La bodega de La Bonanova fue, durante largo tiempo, el exponente mejor del aprecio que mi padre le tuvo siempre a la virtud de comer y beber de forma civilizada; aprecio que, a la larga, le metió cuarenta kilos en la barriga y acabó llevándole al quirófano. Entre 1988 y 1989, varios de sus amigos médicos (José Caubet, Alfonso Ballesteros y Miguel Llobera, en Palma; José Luis Barros, en Madrid) le abrieron por dos veces las tripas para curarle unos divertículos inflamados. Se trata de una enfermedad típica, en teoría, de los países más civilizados en términos gastronómicos, pero desde el momento en que operaron de lo mismo al presidente Reagan ya no me atrevería a poner la mano en el fuego para asegurarlo. Sobre esa enfermedad y sus secuelas se volverá más adelante.
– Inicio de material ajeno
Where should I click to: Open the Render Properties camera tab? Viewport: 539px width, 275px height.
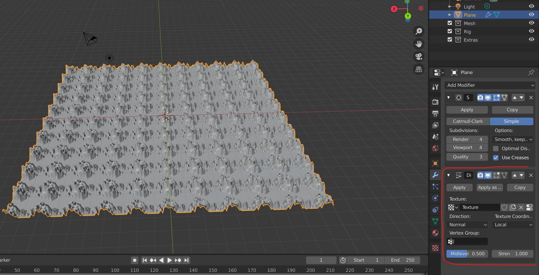coord(435,102)
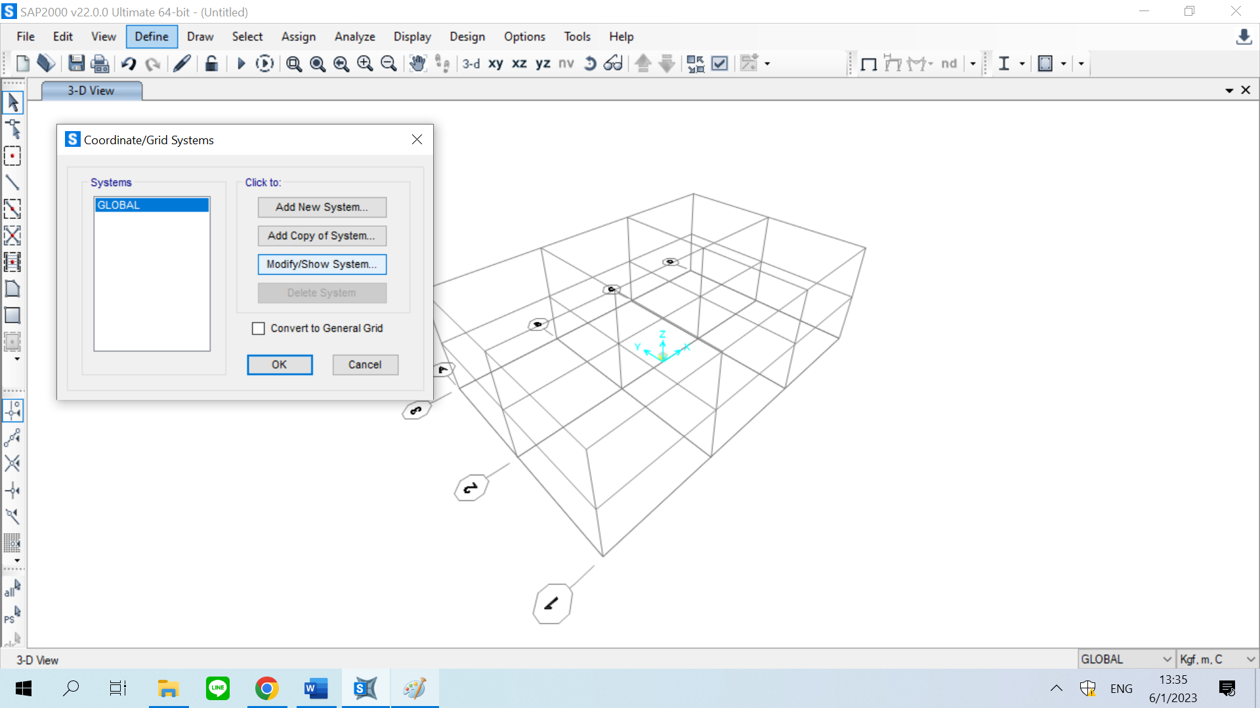Open the Analyze menu

(354, 37)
Con la operación mi padre perdió treinta y dos kilos y abandonó casi del todo sus hábitos alimenticios más interesantes. Pero es mucho mejor fijar el recuerdo en los años de las vacas gordas, en aquéllos en los que la bodega de La Bonanova estaba cubierta de jamones de pata negra, de lomos embuchados, de panzudas sobrasadas y camaiots y de quesos manchegos curándose en una gran tinaja de barro, metidos en aceite. Daba gusto ver tanta abundancia.
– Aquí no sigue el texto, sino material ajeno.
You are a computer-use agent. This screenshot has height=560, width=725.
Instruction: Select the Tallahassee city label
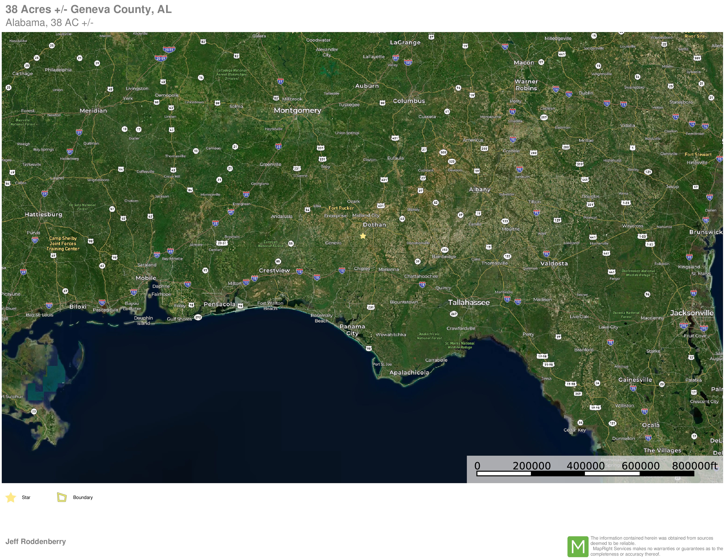[x=469, y=303]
La glotonería de Camilo José Cela era otro de esos rasgos proverbiales de su carácter y lo bastante conocido como para que no merezca la pena insistir demasiado en él. Conviene aclarar, sin embargo, algunos detalles. El primero, que cantidad y calidad son circunstancias que CJC apreciaba por igual y sin hacer distingos. Nada más lejos del ánimo de mi padre que esos menús «largos y estrechos» impuestos por la cursilería de la nouvelle cuisine la moda. Las fabes con almejas, el cordero, el lacón con grelos o la escudella i carn d’olla son platos que CJC apreciaba por el cuidado equilibrio con el que en ellos se añade, al arte, la presencia.

En contra de lo que es habitual entre triperos, mi padre no cocinaba ni por asomo. El único plato que le gustaba hacer, una paella en verdad bien conseguida, terminó por arrinconarlo porque siempre había quien opinaba sobre la cantidad necesaria de líquido o el tiempo que faltaba para quedar listo. Pero ese repelús ante los fogones lo compensaba por medio de un espíritu del todo abierto ante lo que se le ofrecía de comer. Cualquier cosa sancionada por la costumbre, de la que se guardase memoria de excelencia gastronómica, era digna de tener en cuenta; así llegó CJC a comer saltamontes fritos en África, mono en El Caribe y algo que se parecía mucho, según dijo mí padre, a la carne humana, en el Orinoco. Esto último no resulta fácil de comprobar, pero en otros casos existen muy oficiales documentos que dan fe. Los cojones de morueco macerados que se comió en Finlandia frieron suscritos por un documento firmado por el traductor jurado de la embajada española en Helsinki. Y de la rata que paladeó CJC en la localidad mallorquina de Sa Pobla hay diligencia oficial extendida por Damián Vidal Burdils, abogado y notario de dicha villa.

Lo único que no probó jamás CJC es la comida basura: hamburguesas, perros calientes, ketchup y coca-cola. Nadie es perfecto.